FORMS (Not previously discussed in this Summary)

  1. Adult Protective Services

    1. ES-1000 - Adult Protective Services Intake - is being revised to address concerns expressed by field staff.

    2. ES-1001 - Adult Protective Services Screening Report - is being revised to make some cosmetic changes for clarification and to eliminate redundancy and to reinstate some items which were inadvertently omitted in the October 2005 revision.

  2. Food Assistance

    ES-1510.1 - Computation of Food Stamp Benefit - has been revised to incorporate the October 2005 annual adjustment to the standard deduction amounts, gross and net income limits and the excess shelter deduction.

  3. Medical Assistance

    ES-3100.8 - Application/Redetermination Medicare Savings Plan - is new. This application may be used by persons wishing to apply for only the following programs: Qualified Medicare Beneficiary (QMB); Low Income Medicare Beneficiary (LMB); or Medicare Part D Subsidy.

MISCELLANEOUS FORMS (Not previously discussed in this Summary)

The Child Care Provider Cover Letter is being removed. It is no longer applicable under EBT CC.

APPENDIX (Not previously discussed in this Summary)

  1. The following appendix items are being removed from the KEESM. These Addenda to certain Child Care handbooks are obsolete with the implementation of EBT-CC:

    C-12A - ES-1650 Addendum - Regulated Provider Enrollment;

    C-13A - ES-1651 Addendum - Unregulated Provider Enrollment;

    C-14A - ES-1652 Addendum - In-Home Child Care Request; and

    C-15A - ES-1653 Addendum - Out-of-Home Relative Provider Enrollment.

  2. Appendix Item C-22, KsCares Procedure: Child Care EBT Payments for RS Clients is being added. This procedure was developed for the EBT-CC implementation to identify steps for EES staff to take when a CC plan needs to be created for a Rehabilitation Services consumer.

  3. Appendix Item C-23, EBT Child Care - Information for Parents is being added. A Spanish version is available as well. This can be used to help educate parents on EBT-CC.

  4. Appendix Item C-24, Provider Tip Sheet is being added. This can be used to assist providers who cannot get traditional bank accounts.

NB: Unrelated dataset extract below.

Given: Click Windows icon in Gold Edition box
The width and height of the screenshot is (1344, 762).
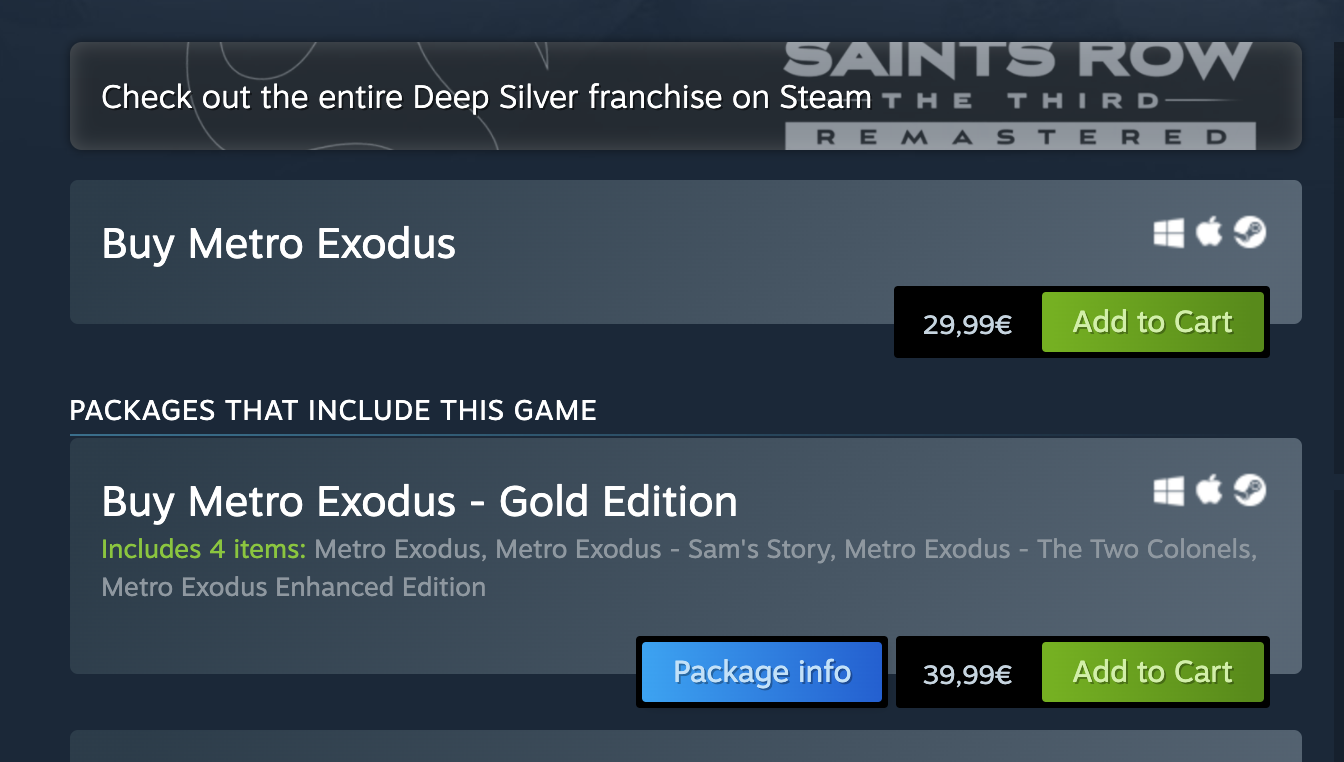Looking at the screenshot, I should coord(1168,491).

  5. Appendix Item F-8, Medicaid and HealthWave Standards is being updated to include thresholds for Medicare Part D Subsidy.

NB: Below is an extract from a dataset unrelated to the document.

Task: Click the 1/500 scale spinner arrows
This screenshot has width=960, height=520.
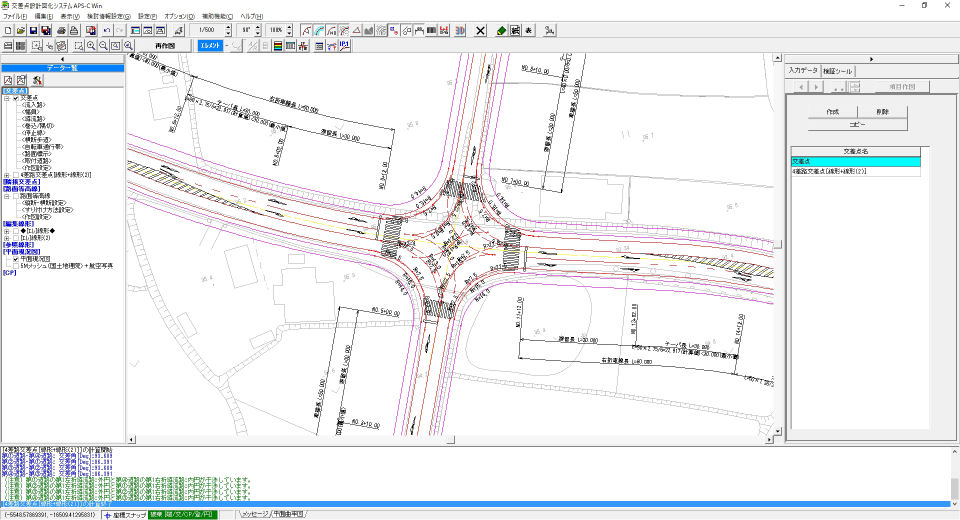Action: pos(228,30)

  6. Appendix Item X-6, Definitions of Common Terms - A definition of “known to the agency” is being included in the Definitions. This definition states that for food stamps, cash and the medical programs, if the casefile or KAECSES AE clearly documents the caseworker’s direct knowledge of a change in circumstances, the change is considered known to the agency. For child care the same is true, except the information has to be in the KsCares system to be considered known to the agency.

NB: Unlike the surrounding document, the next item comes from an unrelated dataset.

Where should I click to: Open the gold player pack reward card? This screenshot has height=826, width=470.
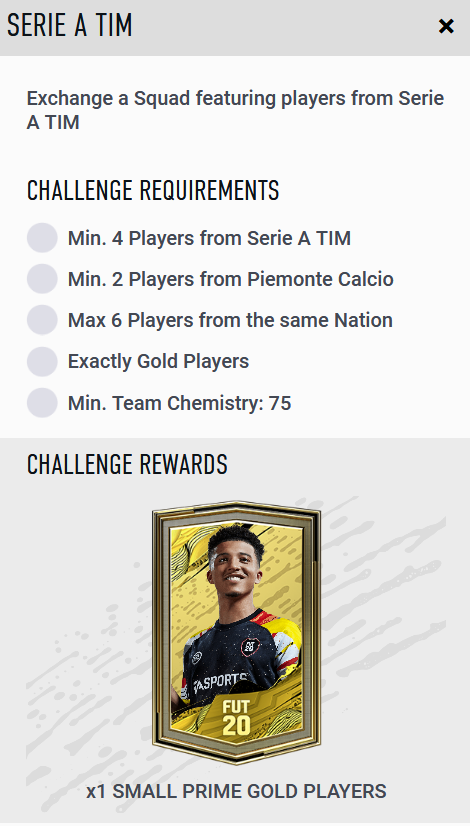(236, 632)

  7. Appendix Item X-10, SRS Institutions: Procedures for Placement of Names on the APS Central Registry is being added. This procedure affects only designated institutional staff and is not to be used by APS field staff in the regions.


All policies in this revision are effective January 1, 2006. Additional information will be in the Implementation Memo.  Information regarding the COLA changes has been issued in an implementation memo dated 11-10-05. Medicare Part D implementation instructions are found in the implementation memo issued 11-07-05.




Other clarifications in this letter will have minimal impact on staff time.


Within SRS, the material in this letter and manual revision have been coordinated with staff in the Economic and Employment Support, the EES Program Administrators, the Implementation Planning Team, EES Program Training Unit, the Medicare Part D Team Children and Family Services (CFS) staff, Child Support Enforcement (CSE), Kansas Department of Commerce, KCSDV, Addiction and Prevention Services and SRS Legal.